● **Tugas Anda**
**a.** Dalam teks tentang runtuhnya khilafah Otsmaniyah, siapakah orientalis kontemporer yang ucapannya dikutip?
**b.** Teruskan teks tentang runtuhnya khilafah Otsmaniyah dan nasib kaum muslimin sesudahnya, mulai setelah kalimat terakhirnya.

● **Teks yang Disediakan**
◇ ◇ ◇
SEKAPUR SIRIH
Oleh : Husein Alkaff
Imam Khomeini, Siapa dia?
Sejak runtuhnya khilafah (imperium) Otsmaniyah di Turki, tepatnya setelah perang dunia pertama tahun 1919. Negara Turki secara drastis menjadi negara sekuler pertama di negeri-negeri Islam dibawah pimpinan seorang budak Zionis-Yahudi, Mushthofa Kamal Attaturk. Konsekuensi dari tegaknya pemerintahan sekuler adalah jilbab diharamkan, huruf Arab diganti dengan huruf latin, kumandang adzan yang berpahasa Arab dirubah dengan bahasa Turki dan kebijakan-kebiajakan lainnya uhtuk menghilangkan ciri-ciri Islami dari dataran pantai Meditarian dan pesisir Kaspia. Seorang orientalis kontemporer, John L. Esposito berkata, “Semenjak tahun 1924 sampai kepada wafatnya pada tahun 1938, Mustafa Kemal melaksanakan rangkaian pembaharuan yang bersifat sekuler, yang secara tuntas menciptakan negara bercirikan pemisahan agama dan politik sepanjang kelembagaan. (Islam dan Politik, hal. 133)
Sejak itu, nasib kaum muslimin makin terpuruk. Karena tidak ada imperium Islam yang kuat setelah itu. Wilayah kaum muslimin yang terbentang dari Tanja (Maroko) sampai Jakarta (Indonesia) yang meliputi benua hitam Afrika, Timur Tengah, Asia Tengah dan beberapa dataran Eropa, seperti Albania, Bosnia, Sayajevo dan Ciprus, sampai Timur Jauh (negara-negara Asia Tenggara) menjadi wilayah kolonial bangsa Eropa. Negara-negara mereka bak kue lezat yang diperebutkan dan dibagi-dibagi oleh bangsa-bangsa Eropa yang telah lama menyimpan rasa dendam dan kebencian terhadap Islam. Saya teringat dengan ucapan guru saya yang sangat saya cintai, almarhum ustadz Husein bin Abubakar Alhabsyi, dihadapan beberapa santrinya, “Lihatlah benua Afrika (sambil menunjukkan benua Afrika dalam peta dunia) yang berwarna warni dan compang-camping. Itu adalah peninggalan kaum kolonialis Eropa”. Maksud beliau, negara-negara di Afrika yang tadinya satu dibawah dominasi Turki kemudian dijajah oleh bangsa-bangsa Eropa (Inggris, Italia dan Perancis) terpecah menjadi negara-negara yang kecil.
◇ ◇ ◇
● **Materi yang Disediakan**
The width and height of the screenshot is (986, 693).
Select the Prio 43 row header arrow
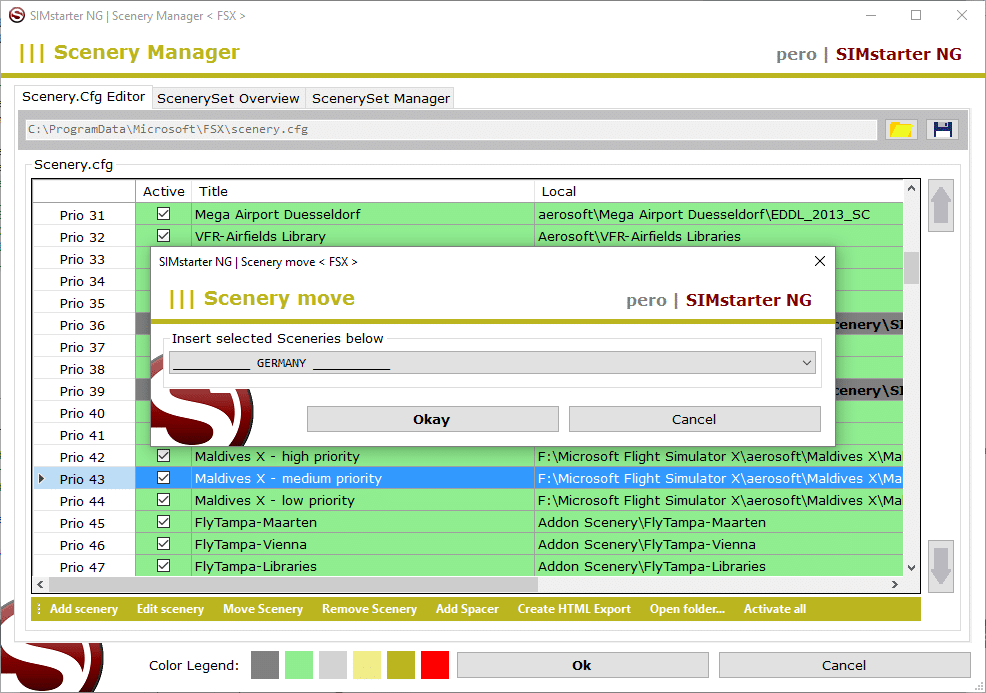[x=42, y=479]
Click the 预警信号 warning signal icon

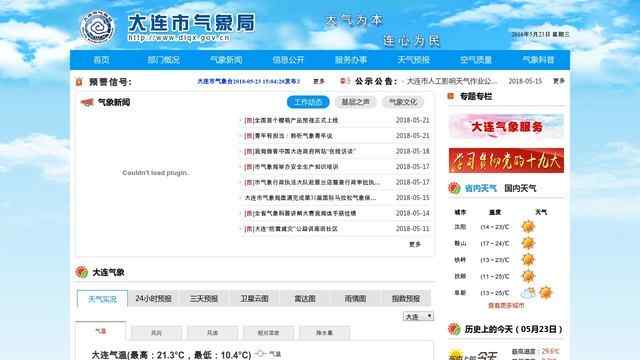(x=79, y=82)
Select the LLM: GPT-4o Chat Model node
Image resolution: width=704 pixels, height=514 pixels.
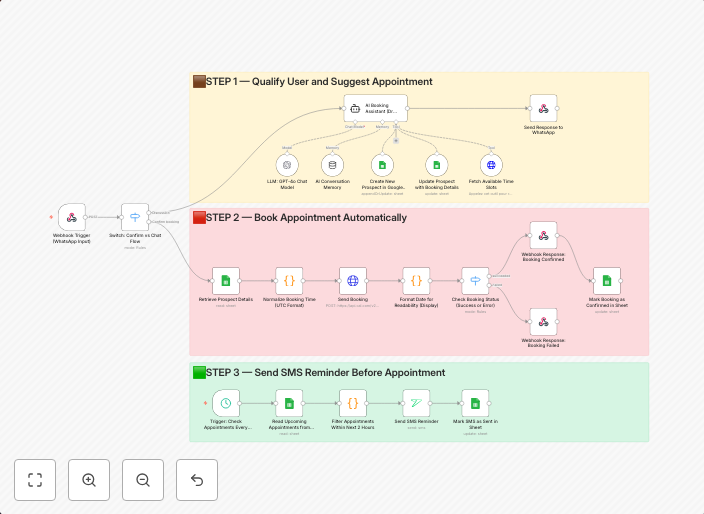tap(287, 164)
◇ ◇ ◇
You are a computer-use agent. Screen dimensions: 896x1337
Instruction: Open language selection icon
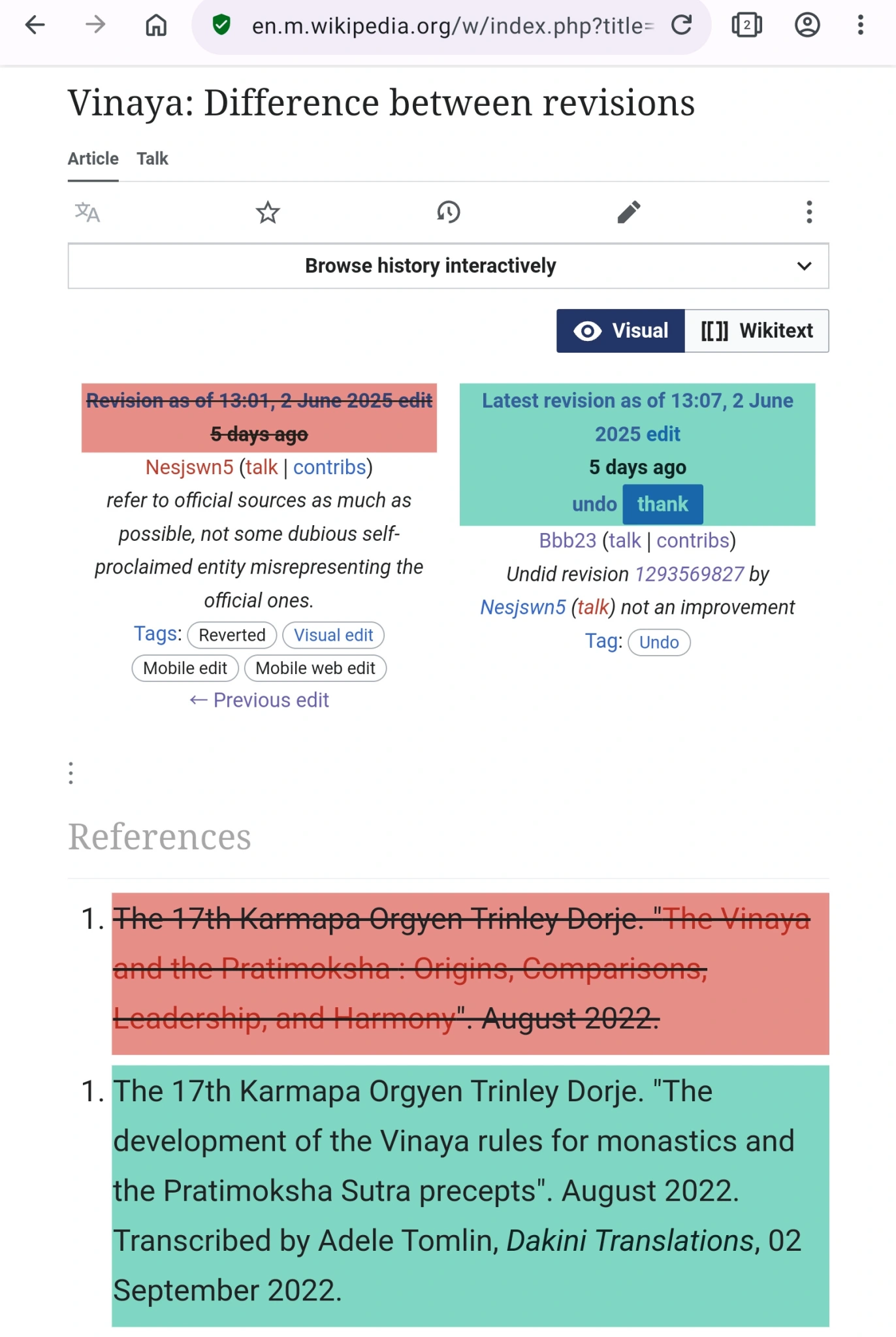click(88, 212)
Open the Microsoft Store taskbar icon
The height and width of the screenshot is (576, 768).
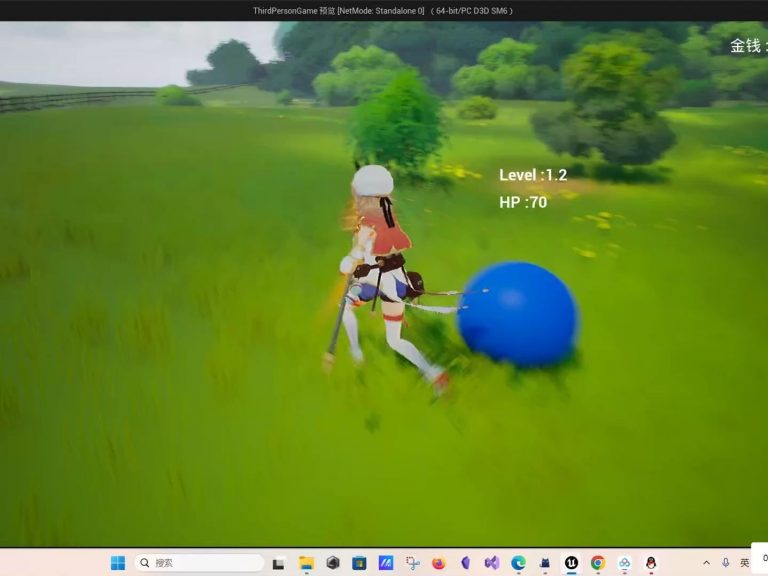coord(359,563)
◇ ◇ ◇
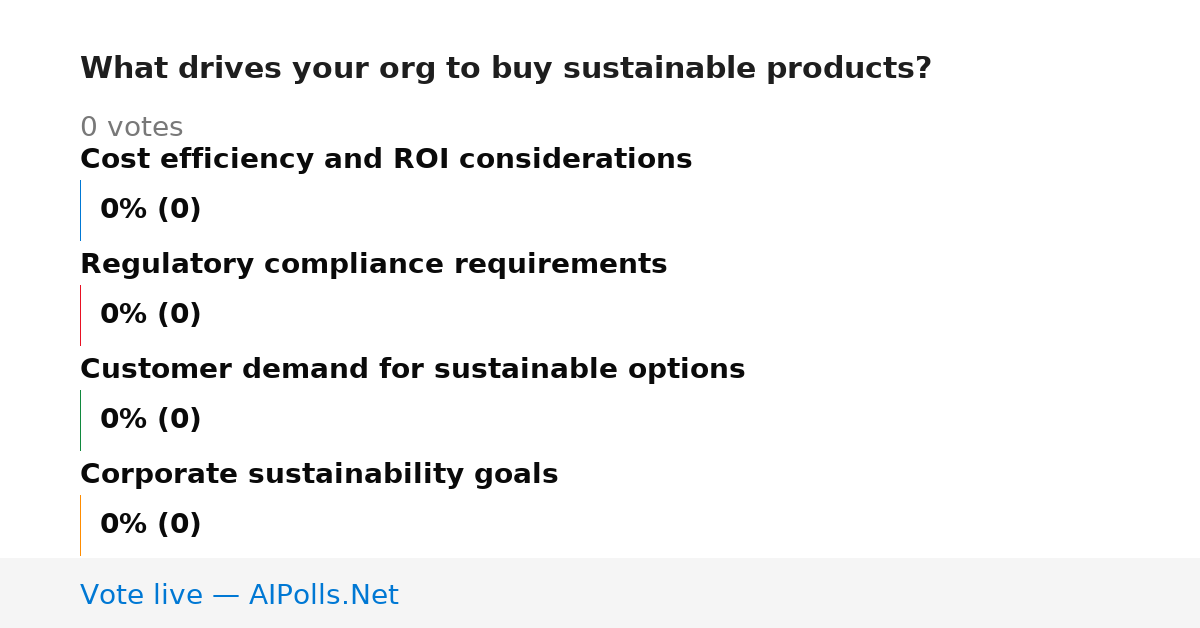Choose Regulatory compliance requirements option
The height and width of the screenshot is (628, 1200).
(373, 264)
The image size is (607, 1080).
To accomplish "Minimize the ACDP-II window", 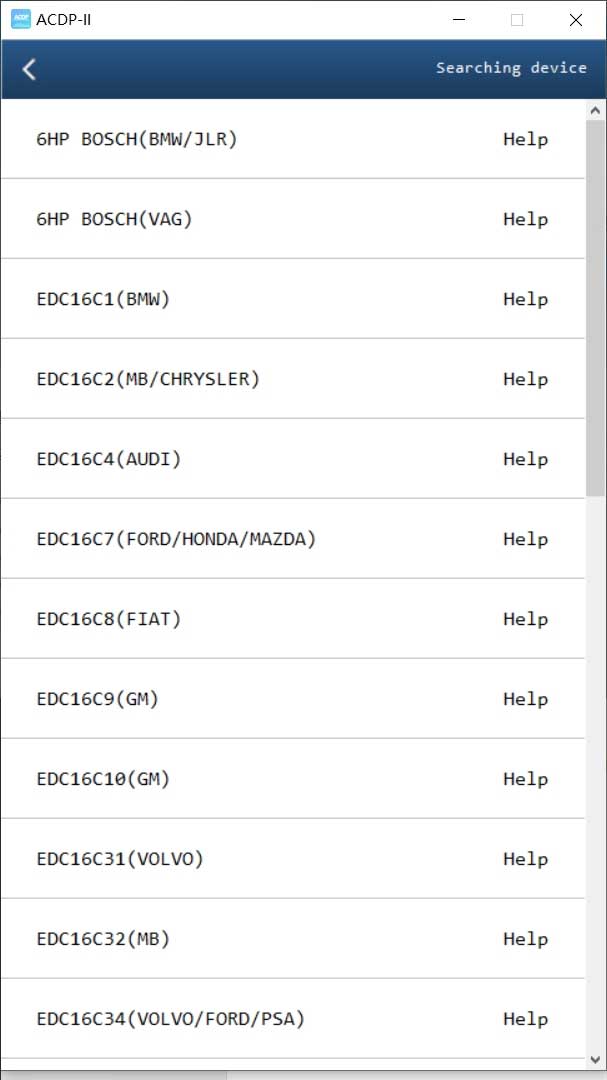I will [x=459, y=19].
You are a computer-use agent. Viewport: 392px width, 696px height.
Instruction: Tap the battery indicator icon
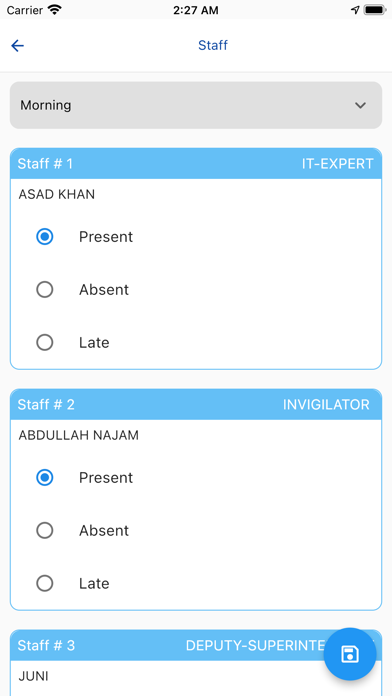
◇ ◇ ◇
● **Hasil per Tugas**
**a.** John L. Esposito.

**b.**
Terdapat usaha-usaha dari kaum muslimin untuk bangkit menghadapi dominasi Eropa. Sayyid Jamaluddin Asad Abadi (atau AI-Afghani) dengan semangat Pan-Islaminya berkeliling ke negeri-negeri Islam dan berupaya menggugah para pemimpin dan ulama Islam untuk bersatu melawan barat dan para pemimpin Islam yang terbaratkan. Kesadaran kebangkitan Islam juga muncul dari tokoh-tokoh lain seperti Abula’la al-Maududi, Hasan al-Banna, Iqbal Lahore dan yang lainnya. Mereka menjadi kekuatan yang cukup ditakuti oleh para lawan. Meski, mereka tidak berhasil menegakkan pemerintahan Islam yang independen. Apalagi gerakan-gerakan yang mereka pimpin itu surut setelah ditinggalkan oleh para pendirinya.
Memang hampir di setiap zaman dan negeri Islam terdapat gerakan-gerakan yang ber-amar makruf - nahi munkar. Namun semua itu tidak banyak merubah penetrasi Barat di negeri mereka. Sebagian darinya terbatas dengan teritorial negeri mereka, yang lain sebatas penyadaran spirit Islami dan yang lain lagi hanya merubah kedewasaan berpikir saja. Dunia Islam secara umum dirundung rasa frustasi. Harapan untuk bangkit menampakkan identitas diri makin jauh dan kabur.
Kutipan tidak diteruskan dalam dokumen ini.